特定背包算法 [英] specific Knapsack Algorithm

问题描述

我在解决特定的背包算法问题时遇到问题。有没有人给我一些提示或帮助我？我用蛮力方法解决了这个问题，但是执行时间却很长（我检查了所有可能的组合并采取了最佳解决方案-可行）。我需要通过动态编程或贪婪算法（但通过DP更好）来解决它。我读了很多，但找不到解决方法； /这是艰苦的练习。
这里是我对锻炼的描述

I have problem with solve the specific knapsack algorithm problem. Is there someone who give me some tips or help me? I solved it by Brute Force method but the execute time is very long (I checked all possible combinations and take the best solution - it works). I need to solve it by Dynamic Programming or Greedy Algorithm (but better by DP).
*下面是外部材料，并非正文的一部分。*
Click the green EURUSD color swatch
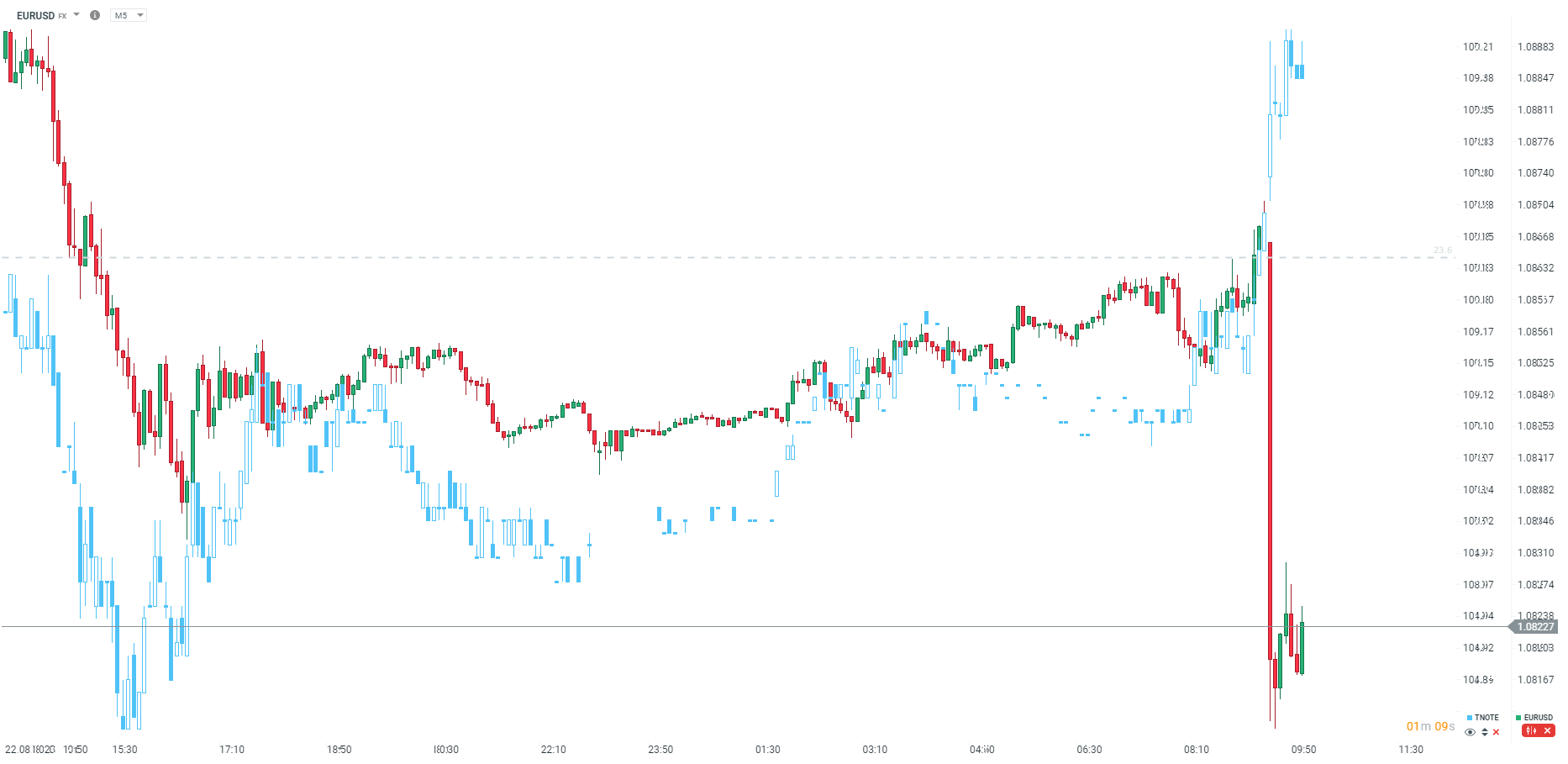 [x=1519, y=718]
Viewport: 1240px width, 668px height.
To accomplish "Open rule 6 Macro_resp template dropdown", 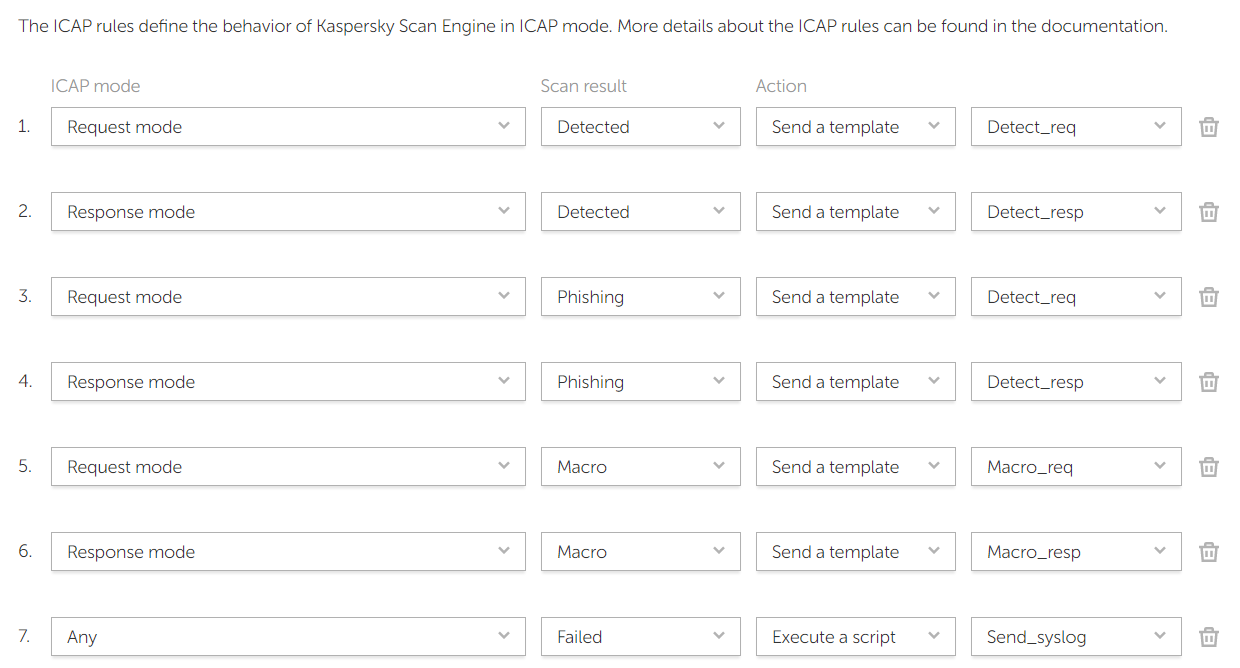I will click(x=1076, y=552).
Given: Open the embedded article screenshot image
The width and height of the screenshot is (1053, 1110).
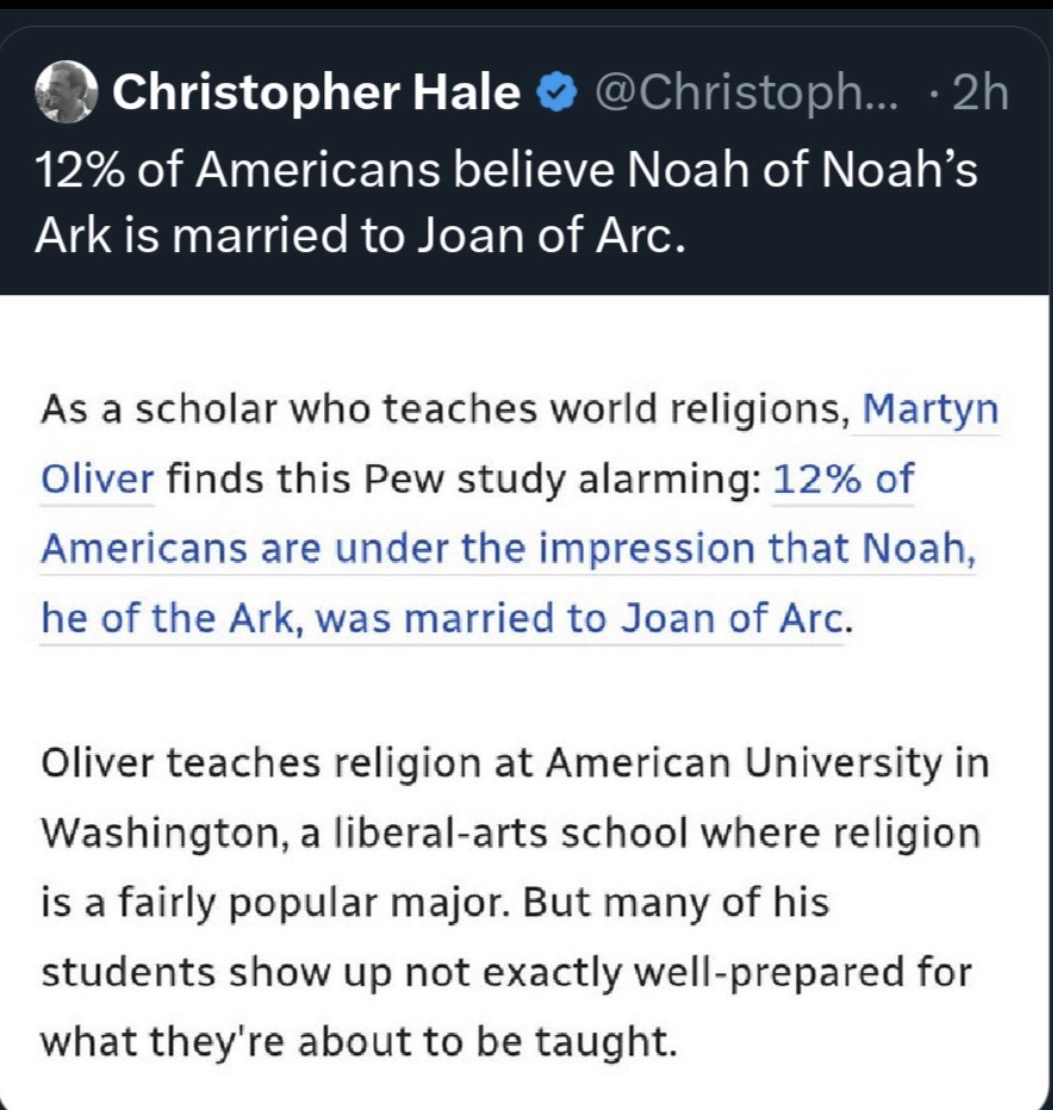Looking at the screenshot, I should click(x=526, y=700).
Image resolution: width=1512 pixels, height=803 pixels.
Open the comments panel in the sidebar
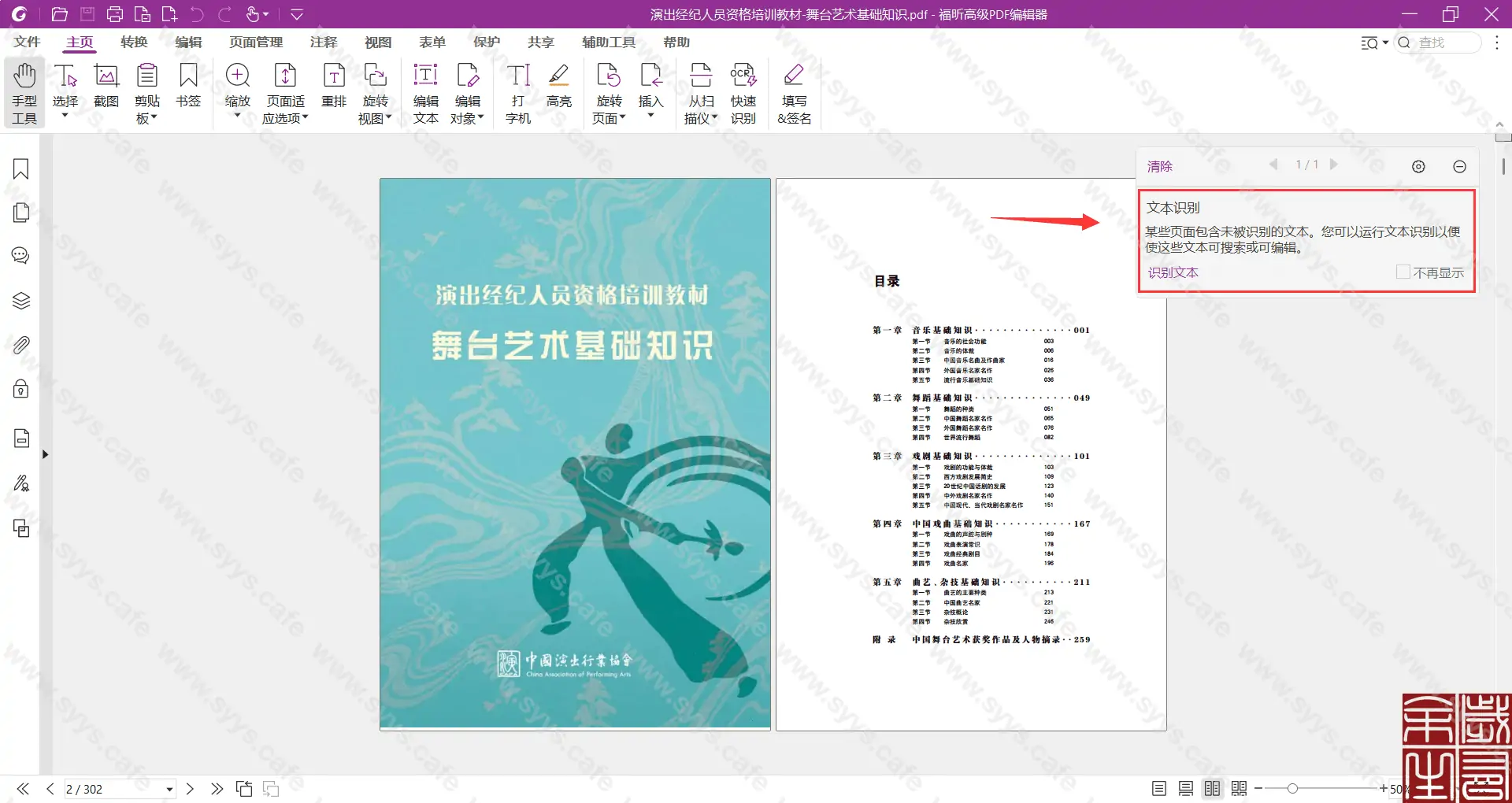(20, 255)
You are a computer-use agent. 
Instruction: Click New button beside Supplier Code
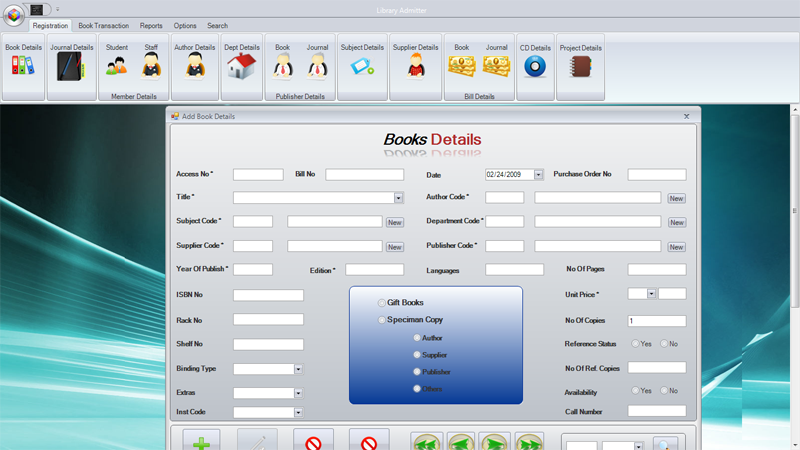pyautogui.click(x=394, y=247)
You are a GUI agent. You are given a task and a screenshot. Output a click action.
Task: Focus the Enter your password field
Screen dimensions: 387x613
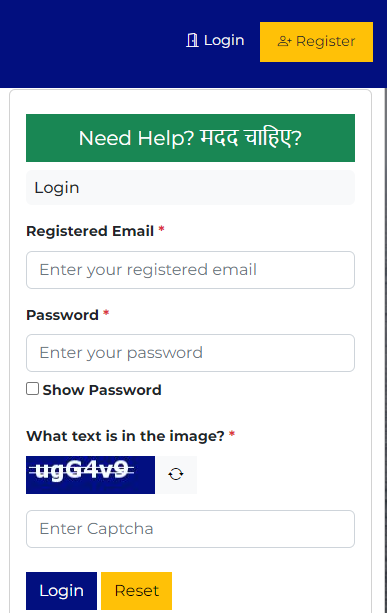tap(190, 353)
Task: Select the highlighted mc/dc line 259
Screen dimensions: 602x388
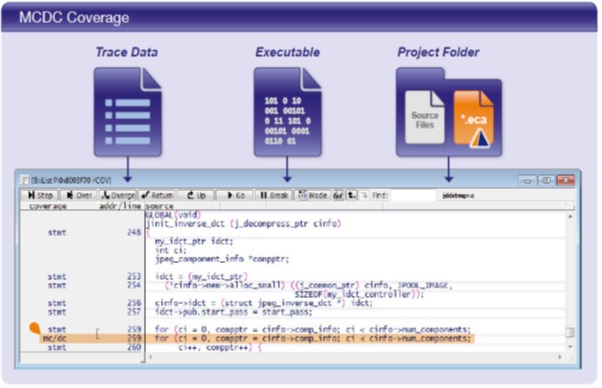Action: click(256, 338)
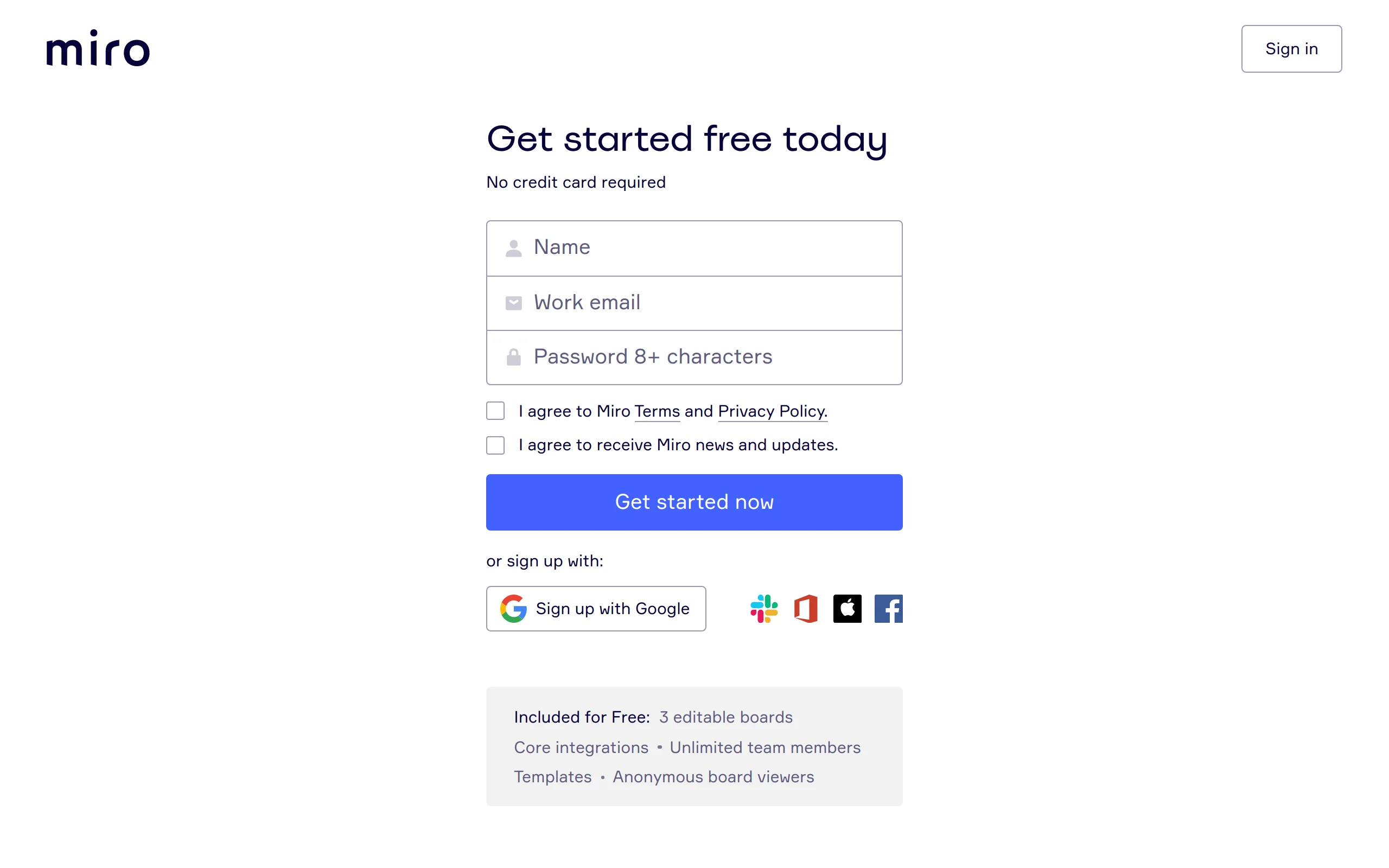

I read about it a lot and I can't find the solution with it ;/ It is hard exercise. HERE IS description of my exercise

此锻炼在这里测试

推荐答案

互联网上有一些很好的教程，可以彻底解释背包问题。

There are a few good tutorials on the internet that explain the Knapsack problem thoroughly.

更具体地说，我会推荐此特定的，其中完整解释了问题和DP方法，包括使用三种不同语言（包括Java）的解决方案。

More specifically, I would recommend this specific one, where the problem and the DP-approach is entirely explained, including the solution in three different languages (including Java).

// A Dynamic Programming based solution for 0-1 Knapsack problem
class Knapsack
{
    // A utility function that returns maximum of two integers
    static int max(int a, int b) { return (a > b)? a : b; }

   // Returns the maximum value that can be put in a knapsack of capacity W
    static int knapSack(int W, int wt[], int val[], int n)
    {
         int i, w;
     int K[][] = new int[n+1][W+1];

     // Build table K[][] in bottom up manner
     for (i = 0; i <= n; i++)
     {
         for (w = 0; w <= W; w++)
         {
             if (i==0 || w==0)
                  K[i][w] = 0;
             else if (wt[i-1] <= w)
                   K[i][w] = max(val[i-1] + K[i-1][w-wt[i-1]],  K[i-1][w]);
             else
                   K[i][w] = K[i-1][w];
         }
      }

      return K[n][W];
    }

    // Driver program to test above function
    public static void main(String args[])
    {
        int val[] = new int[]{60, 100, 120};
        int wt[] = new int[]{10, 20, 30};
        int  W = 50;
        int n = val.length;
        System.out.println(knapSack(W, wt, val, n));
    }
}
/*This code is contributed by Rajat Mishra */

来源： GeeksForGeeks

这篇关于特定背包算法的文章就介绍到这了，希望我们推荐的答案对大家有所帮助，也希望大家多多支持IT屋！